Personal information
- Born: Alvin Roy Morrison June 29, 1904 Marshalltown, Iowa, U.S.
- Died: April 18, 1966 (aged 61) Omaha, Nebraska, U.S.
- Height: 5 ft 5 in (1.65 m)
- Weight: 61 kg (134 lb)

Sport
- Country: United States
- Sport: Wrestling
- Events: Freestyle and Folkstyle
- College team: Illinois
- Team: USA

Medal record
Men's freestyle wrestling
Representing the United States
Olympic Games
| Gold medal – first place | 1928 Amsterdam | 61 kg |

= Allie Morrison =

American wrestler

Alvin Roy "Allie" Morrison (June 29, 1904 - April 18, 1966) was an American wrestler who won the freestyle featherweight competition at the 1928 Summer Olympics. Morrison was the only American wrestler to capture a gold medal at the 1928 Olympic Games.

==Wrestling career==
As a high school sophomore, Morrison wrestled at the U.S. Olympic trials, but lost to the eventual champion. It was the only defeat of Morrison's wrestling career. Morrison wrestled collegiately at the University of Illinois. He won three consecutive U.S. AAU National Wrestling Championships and was the 1928 Big Ten champion. He never lost a match as a member of the Fighting Illini. At the 1928 Olympic Games, Morrison won the gold medal in freestyle wrestling in the featherweight division. Morrison became the first native Iowan to win an Olympic gold medal in any sport. He was forced to retire in 1929 due to broken vertebra and later coached wrestling and football.

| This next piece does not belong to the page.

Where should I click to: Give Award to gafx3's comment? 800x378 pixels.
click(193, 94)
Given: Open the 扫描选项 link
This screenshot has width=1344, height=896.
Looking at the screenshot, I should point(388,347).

Morrison has been inducted into the National Wrestling Hall of Fame as a Distinguished Member, the University of Illinois Hall of Fame, and the Iowa Wrestling Hall of Fame.

==Personal life==
Morrison was born to Ethan Allen Morrison, a railroad worker, and Sarah Jean Morrison. At 5 feet 5 inches, he was shorter than his father. In 1927 Morrison married Ora Bass, a woman from his hometown, they had one daughter, Bessie Jane Morrison Svehla, born in Pennsylvania in 1931. His wife died in 1960.

On March 2, 1929, Morrison broke some of the vertebrae in his neck during a wrestling match. Fearing paralysis, doctors forced him to retire from wrestling. Next year Morrison graduated from the University of Illinois with a degree in English and physical education and began coaching wrestling and football. His career was interrupted by World War II, during which he served in the U.S. Navy as a petty officer. Morrison retired after 1952 and later would run a tavern.